[Document extract]
AppSecInc will roll out canned best policies for its database-auditing and intrusion detection software on Monday at InfoSec World. The latest additions to AppSecIncs current roster of best practices will cover the Sarbanes-Oxley Act and FISMA, the Federal Information Security Management Act.
SarbOx requires accountability for the integrity of financial reporting by executives, auditors, securities analysts and legal counsel.
FISMA is a framework for ensuring information security for federal information and assets, and mandates that all government agencies report their overall security health to the Office of Management and Budget, which in turn reports to Congress.
At the heart of all this accountability resides the database, with its wealth of detailed, sensitive information about financial transactions, customer names, patient files, and social security and credit card information.
Ted Julian, vice president of marketing for the New York firm, said the new templates came about after customers complained of trying to ground regulatory compliance within their databases and within their infrastructures.
As it is now, Julian said, companies track transactions in a laborious and high-level manner. “For example, in the case of SarbOx, theyll say, Joe and Steve are responsible for handling those transactions on the balance sheet,” Julian said.
Organizations are trying to make that process more granular and repeatable, Julian said. Application Security Inc. is aiming to enable that approach with tools that allow companies to run tests on databases or applications at any time, thus enabling enterprises to hand over to auditors a clean bill of health for their databases when necessary, he said.
Both the FISMA and SarbOx policies for AppDetective—the companys application-level vulnerability assessment scanner—consist of a Pen Test policy and an Audit policy. The Pen Test policy tests security strength from an external perspective to ensure confidentiality, integrity and availability by determining susceptibility to privilege escalation, password attacks and other known vulnerabilities.
The Audit policy gauges vulnerability to insider threats by testing for privilege escalation. The tests span all application components and include checks for misconfigurations, as well as for strong access and identification/password controls.
The best-practices policy template for AppDetective will be available for free download on Monday. Policies for AppRadar—a real-time database intrusion detection and security-auditing tool—will be available later in the month.

[Data under study]
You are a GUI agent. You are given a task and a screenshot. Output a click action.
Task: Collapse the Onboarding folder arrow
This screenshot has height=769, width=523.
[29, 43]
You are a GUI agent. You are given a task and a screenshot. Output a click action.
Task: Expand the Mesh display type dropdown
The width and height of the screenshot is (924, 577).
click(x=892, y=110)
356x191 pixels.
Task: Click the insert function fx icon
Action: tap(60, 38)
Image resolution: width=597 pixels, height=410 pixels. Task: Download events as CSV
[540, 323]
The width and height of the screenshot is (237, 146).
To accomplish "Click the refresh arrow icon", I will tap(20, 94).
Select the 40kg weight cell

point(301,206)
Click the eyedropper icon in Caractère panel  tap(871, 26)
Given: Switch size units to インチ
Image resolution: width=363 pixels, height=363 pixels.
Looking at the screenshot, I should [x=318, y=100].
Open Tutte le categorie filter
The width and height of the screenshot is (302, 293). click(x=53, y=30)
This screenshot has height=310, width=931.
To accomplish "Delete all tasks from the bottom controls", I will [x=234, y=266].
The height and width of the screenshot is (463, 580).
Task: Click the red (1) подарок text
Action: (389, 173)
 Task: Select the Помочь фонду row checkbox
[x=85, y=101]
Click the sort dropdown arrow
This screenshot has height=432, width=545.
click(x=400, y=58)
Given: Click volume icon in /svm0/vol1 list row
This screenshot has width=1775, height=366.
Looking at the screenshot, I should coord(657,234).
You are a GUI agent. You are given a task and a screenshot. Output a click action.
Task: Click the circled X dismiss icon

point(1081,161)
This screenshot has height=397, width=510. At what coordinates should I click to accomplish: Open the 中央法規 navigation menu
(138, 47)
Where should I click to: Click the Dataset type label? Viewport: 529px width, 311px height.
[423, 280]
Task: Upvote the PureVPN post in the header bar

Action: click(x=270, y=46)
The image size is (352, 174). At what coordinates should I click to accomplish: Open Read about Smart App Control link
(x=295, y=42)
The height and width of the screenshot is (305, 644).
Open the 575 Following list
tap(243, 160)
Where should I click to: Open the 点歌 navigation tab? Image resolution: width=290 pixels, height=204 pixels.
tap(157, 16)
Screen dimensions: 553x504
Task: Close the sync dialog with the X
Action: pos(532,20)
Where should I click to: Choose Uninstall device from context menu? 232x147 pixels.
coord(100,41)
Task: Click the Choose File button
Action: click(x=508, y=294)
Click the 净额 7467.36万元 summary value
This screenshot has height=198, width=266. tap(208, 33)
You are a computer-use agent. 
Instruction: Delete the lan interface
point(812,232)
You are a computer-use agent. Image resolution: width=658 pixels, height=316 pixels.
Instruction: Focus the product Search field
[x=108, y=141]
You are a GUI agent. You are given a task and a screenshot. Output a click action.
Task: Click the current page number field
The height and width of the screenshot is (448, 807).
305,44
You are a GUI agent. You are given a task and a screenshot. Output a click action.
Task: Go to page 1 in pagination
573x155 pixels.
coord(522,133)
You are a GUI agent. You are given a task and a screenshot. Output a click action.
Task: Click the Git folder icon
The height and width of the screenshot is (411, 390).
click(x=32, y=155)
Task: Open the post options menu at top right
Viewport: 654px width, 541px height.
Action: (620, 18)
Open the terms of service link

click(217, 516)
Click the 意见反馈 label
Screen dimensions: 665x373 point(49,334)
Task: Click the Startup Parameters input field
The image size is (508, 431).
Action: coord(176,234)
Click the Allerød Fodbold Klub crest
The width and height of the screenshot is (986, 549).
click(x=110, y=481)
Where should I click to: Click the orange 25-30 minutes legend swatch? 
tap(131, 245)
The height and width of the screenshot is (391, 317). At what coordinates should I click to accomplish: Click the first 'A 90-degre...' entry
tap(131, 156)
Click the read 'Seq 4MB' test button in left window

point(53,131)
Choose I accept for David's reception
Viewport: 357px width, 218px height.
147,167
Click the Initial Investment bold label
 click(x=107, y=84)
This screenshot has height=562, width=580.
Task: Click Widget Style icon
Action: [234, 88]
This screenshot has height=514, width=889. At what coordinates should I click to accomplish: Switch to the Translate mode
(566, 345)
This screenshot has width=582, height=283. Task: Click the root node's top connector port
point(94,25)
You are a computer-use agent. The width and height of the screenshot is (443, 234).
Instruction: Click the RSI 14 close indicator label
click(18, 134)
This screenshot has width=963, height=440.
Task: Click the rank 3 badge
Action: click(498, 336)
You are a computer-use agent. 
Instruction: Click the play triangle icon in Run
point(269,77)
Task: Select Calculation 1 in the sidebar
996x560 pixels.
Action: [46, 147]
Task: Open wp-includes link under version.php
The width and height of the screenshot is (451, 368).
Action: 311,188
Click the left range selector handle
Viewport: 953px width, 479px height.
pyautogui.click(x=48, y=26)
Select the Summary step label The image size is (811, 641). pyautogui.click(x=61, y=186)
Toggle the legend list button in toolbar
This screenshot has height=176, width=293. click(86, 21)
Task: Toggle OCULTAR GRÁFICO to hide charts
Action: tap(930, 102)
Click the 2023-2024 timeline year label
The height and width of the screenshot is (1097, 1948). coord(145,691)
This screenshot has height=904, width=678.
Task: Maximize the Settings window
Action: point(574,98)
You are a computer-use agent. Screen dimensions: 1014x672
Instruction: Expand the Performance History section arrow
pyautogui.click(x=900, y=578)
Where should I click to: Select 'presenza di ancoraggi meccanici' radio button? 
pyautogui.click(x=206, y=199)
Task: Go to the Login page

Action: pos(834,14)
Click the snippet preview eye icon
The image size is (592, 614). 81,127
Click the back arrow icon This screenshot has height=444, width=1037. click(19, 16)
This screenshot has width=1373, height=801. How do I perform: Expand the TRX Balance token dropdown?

[Activity A] List every party that the article on AppSecInc's compliance policies says SarbOx holds accountable for the integrity of financial reporting.
[Activity B] In the article on AppSecInc's compliance policies, substitute "board members" for "executives" and write out the passage from "AppSecInc will roll" to "and legal counsel.".
The lines above come from a different source than the article.

[Task output A] executives, auditors, securities analysts, legal counsel

[Task output B]
AppSecInc will roll out canned best policies for its database-auditing and intrusion detection software on Monday at InfoSec World. The latest additions to AppSecIncs current roster of best practices will cover the Sarbanes-Oxley Act and FISMA, the Federal Information Security Management Act.
SarbOx requires accountability for the integrity of financial reporting by board members, auditors, securities analysts and legal counsel.